What you are asked to do | Identify, in the records below, every line where the string "screenshot" appears, and copy each such line.

[Given records Boundary: Start]

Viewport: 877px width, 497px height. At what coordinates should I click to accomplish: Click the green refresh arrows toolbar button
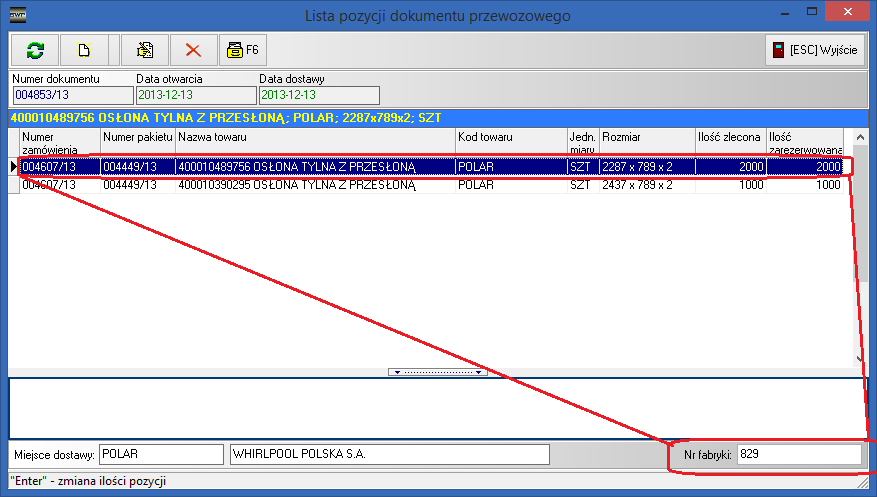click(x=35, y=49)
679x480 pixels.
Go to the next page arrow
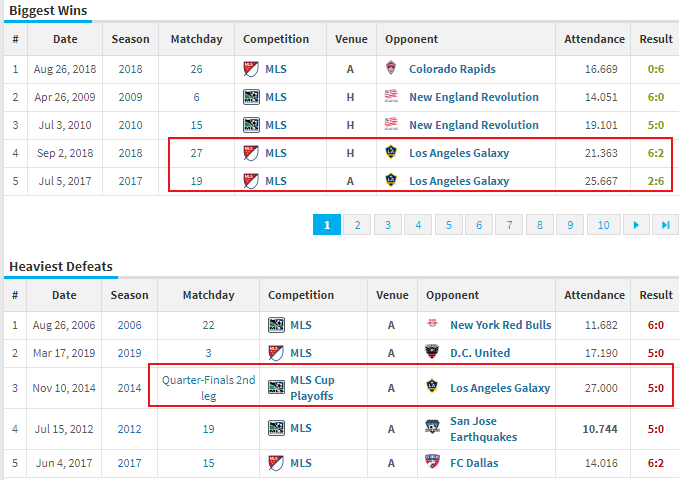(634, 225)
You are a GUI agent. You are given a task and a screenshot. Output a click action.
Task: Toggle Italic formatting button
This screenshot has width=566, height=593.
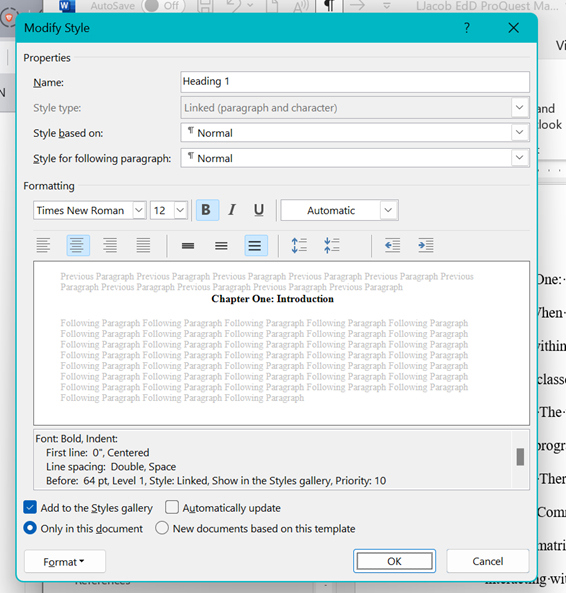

[Given records Boundary: End]

Output for this exercise |
You are a GUI agent. You are given a task and a screenshot. Output a click action.
This screenshot has width=566, height=593.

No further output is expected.